WORK INSTRUCTION:
Copy the records below, from the line containing "Task: Expand the NDMP tree node" through the last line; leave out pictures.

Screenshot grounding data:

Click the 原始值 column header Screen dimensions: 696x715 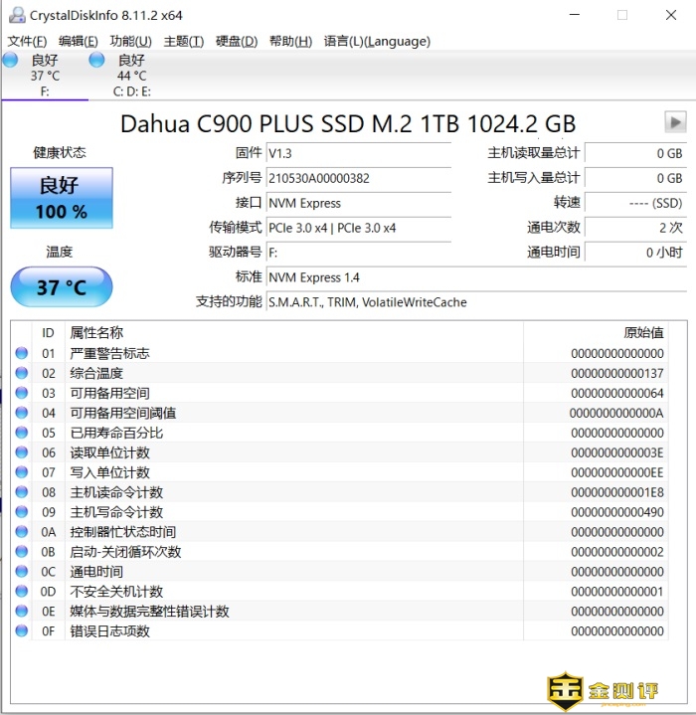[642, 333]
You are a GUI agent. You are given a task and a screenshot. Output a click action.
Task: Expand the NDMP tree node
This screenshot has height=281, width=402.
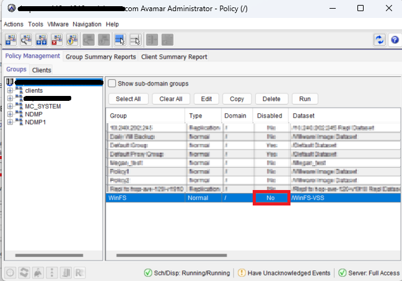pos(10,114)
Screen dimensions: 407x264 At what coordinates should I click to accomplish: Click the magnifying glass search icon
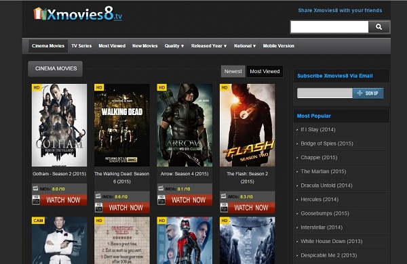pos(379,27)
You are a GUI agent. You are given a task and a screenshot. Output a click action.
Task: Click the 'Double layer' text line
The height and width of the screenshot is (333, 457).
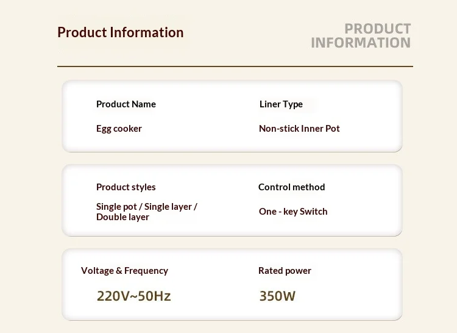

RESPONSE AREA:
Task: Expand the NDMP tree node
This screenshot has height=281, width=402.
pos(10,114)
Screen dimensions: 407x264 At what coordinates should I click to accomplish: Click the magnifying glass search icon
pos(379,27)
You are a GUI agent. You are given a task and a screenshot. Output a click action.
Task: Click the 'Double layer' text line
The height and width of the screenshot is (333, 457).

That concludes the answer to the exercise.